Former Akron Zips Soccer Players in the MLS (23) include Colorado Rapids (1): Dillon Serna (2012); Columbus Crew (2): Chad Barson (2009–12), Wil Trapp (2011-12); D.C. United (2): Perry Kitchen (2010), Chris Korb (2008–10); Houston Dynamo (1): Kofi Sarkodie (2008–10); Montreal Impact (2): Evan Bush (2005–08), Sinisa Ubiparipovic (2004-06); New England Revolution (1): Scott Caldwell (2009–12); New York Red Bulls (1): Eric Stevenson (2009–13); Philadelphia Union (2): Robbie Derschang (2012–13), Aodhan Quinn (2011-13); Portland Timbers (6): Bryan Gallego (2011–13), David Meves (2009–12), Darlington Nagbe (2008–10), Michael Nanchoff (2007–10), Steve Zakuani (2007–08), Ben Zemanski (2006-09); Seattle Sounders (2): Blair Gavin (2007–09), DeAndre Yedlin (2011-12); Sporting Kansas City (2): Reinaldo Brenes (2010–13), Teal Bunbury (2008-09); Vancouver Whitecaps (1): Darren Mattocks (2010–11).[36]

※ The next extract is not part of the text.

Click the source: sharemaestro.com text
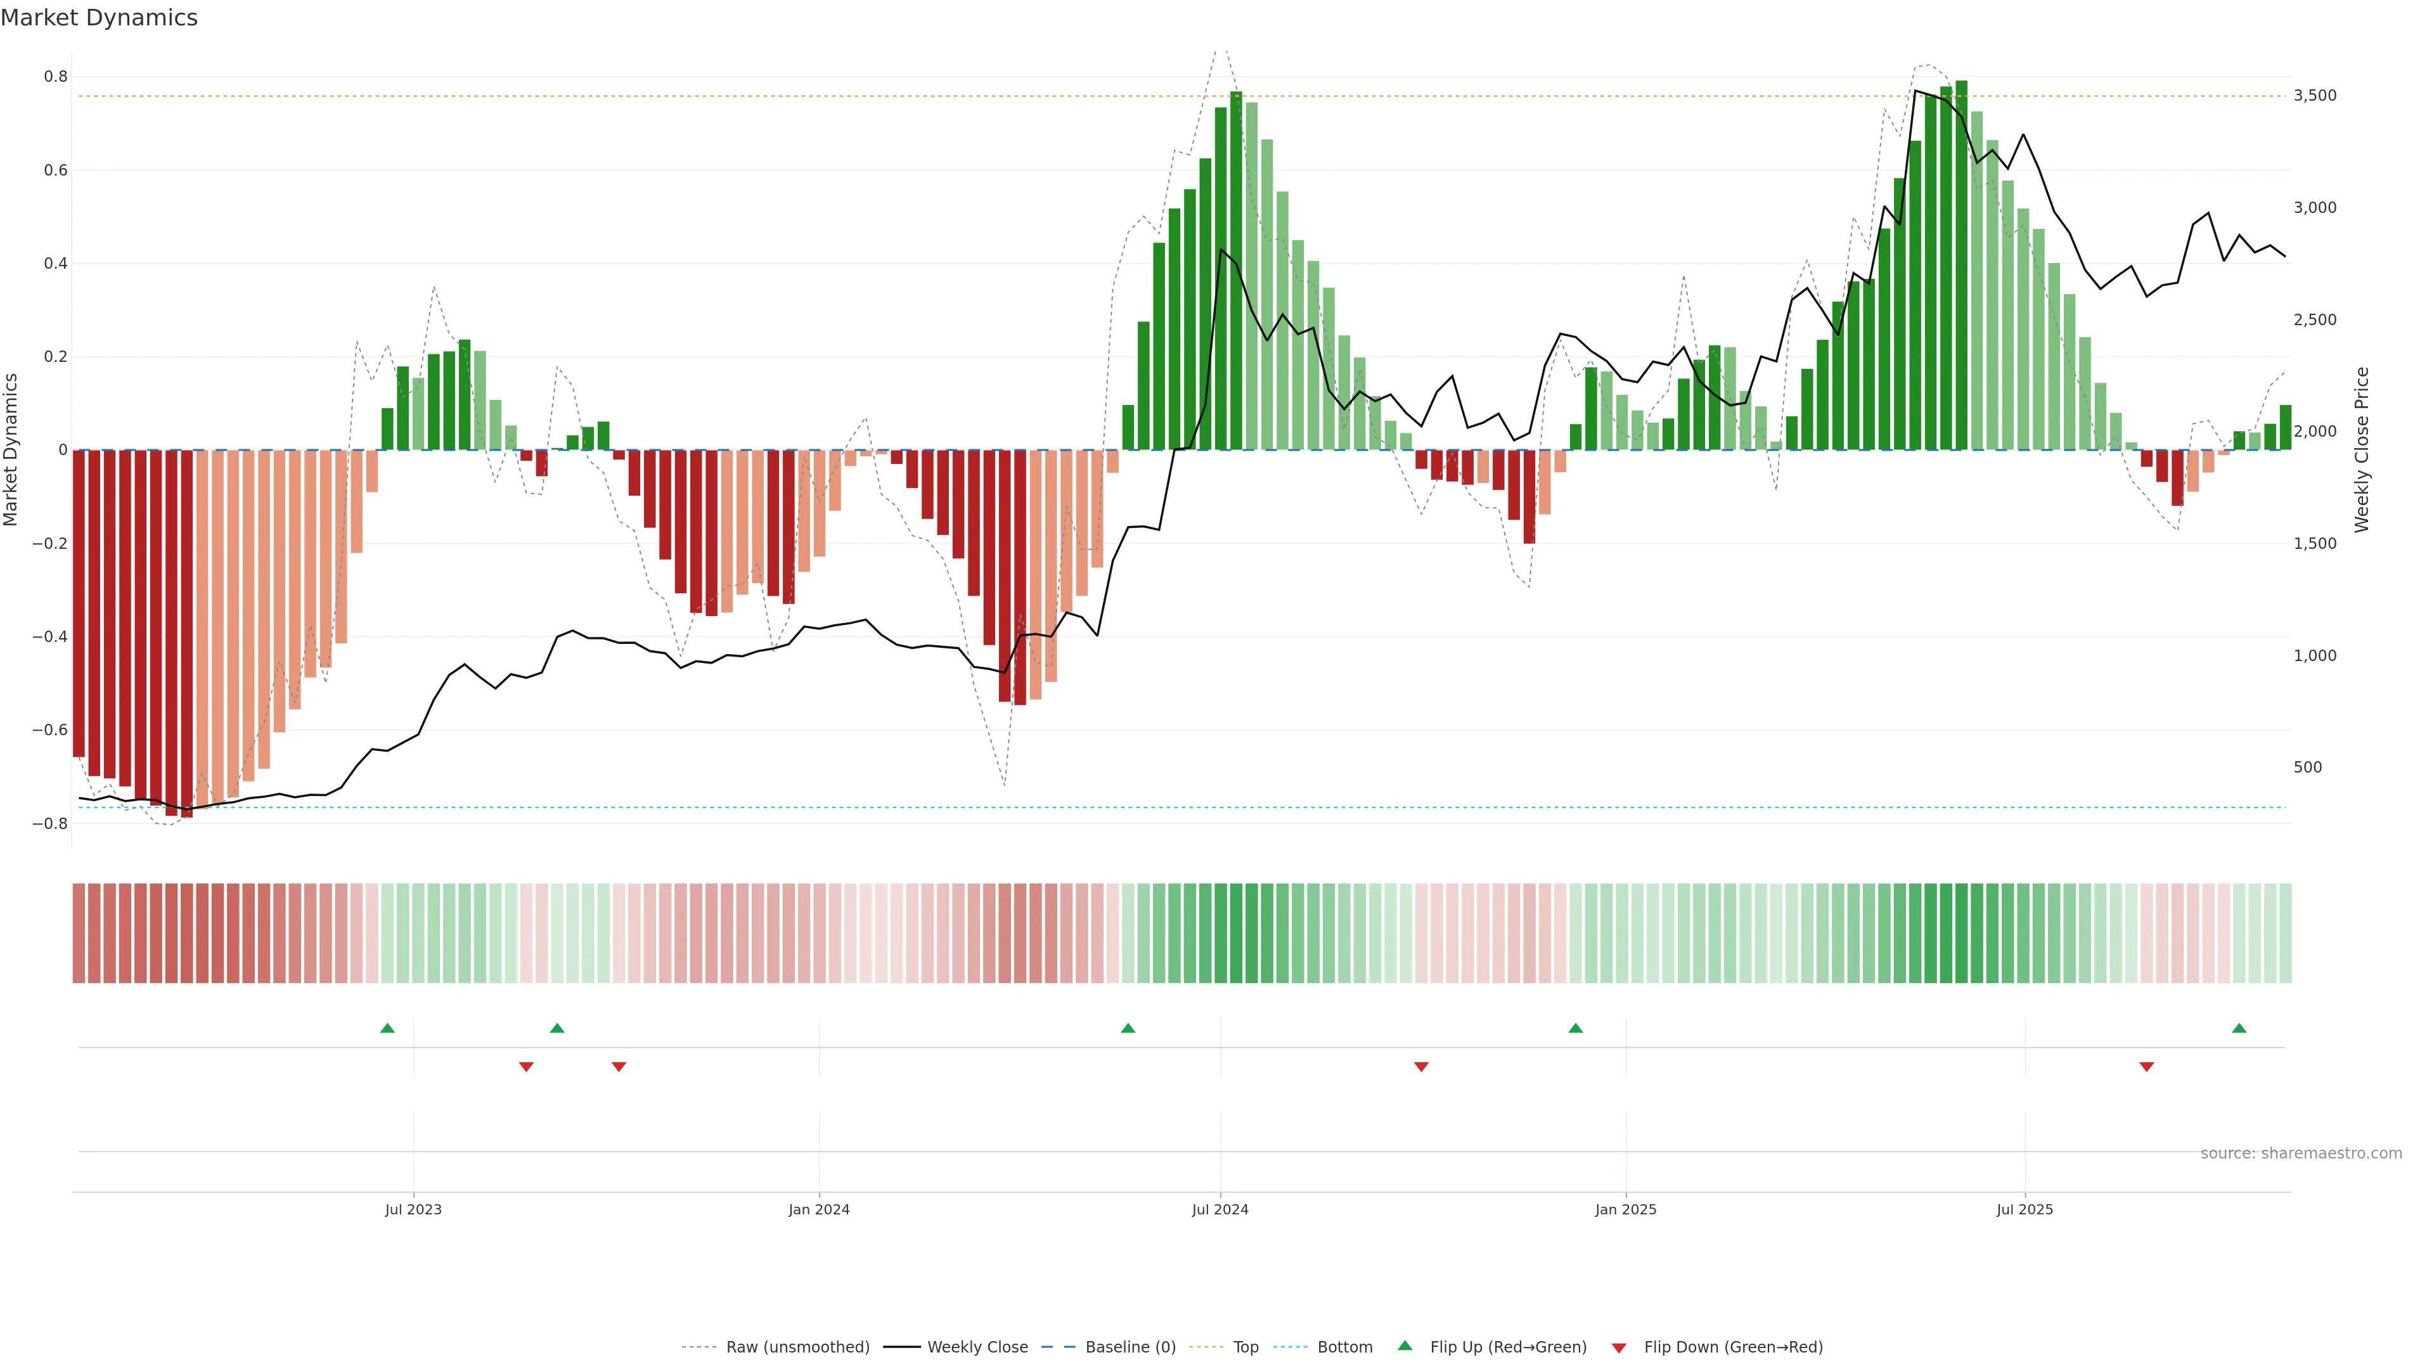The image size is (2434, 1369). pos(2301,1154)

Former Akron Zips baseball players Mike Birkbeck and Mark Malaska have gone on to find success in Major League Baseball. Birkbeck played for the Milwaukee Brewers from 1986 to 1989 and the New York Mets in 1992 and 1995. Malaska played for the Tampa Bay Rays in 2003 and was a member of the 2004 World Series Champion Boston Red Sox.

Former Akron Zips football players Chase Blackburn, Charlie Frye, Domenik Hixon, Dwight Smith, and Jason Taylor have each gone on to find success in the National Football League. Blackburn and Hixon were members of the 2008 Super Bowl Champion New York Giants, while Smith won a Super Bowl Ring with the Tampa Bay Buccaneers in 2003. Taylor was named the NFL Defensive Player of the Year in 2006 and was named the NFL's Man of the Year in 2007.

Minerva councilman Phil Davison earned a bachelor's degree in sociology, a bachelor's degree in history, a master's degree in public administration, and a master's degree in communication from the University of Akron. Davison unsuccessfully sought to become Stark County treasurer, however ultimately was not elected due to his notorious speech to the Stark County Republican Party Executive Committee.

The University of Akron has seen many prominent individuals pass through its halls. Former Akron mayor and Ohio Congressman Thomas C. Sawyer attended undergraduate and graduate school there. United States Court of Appeals for the Sixth Circuit federal judge Deborah L. Cook received her Bachelor of Arts and Juris Doctor degrees from the university. Current Ohio congresswoman Betty Sutton received her Juris Doctor from the university as well. Former Republican National Committee chairman Ray C. Bliss graduated from Akron in 1935. The university's Ray C. Bliss Institute of Applied Politics is named for him.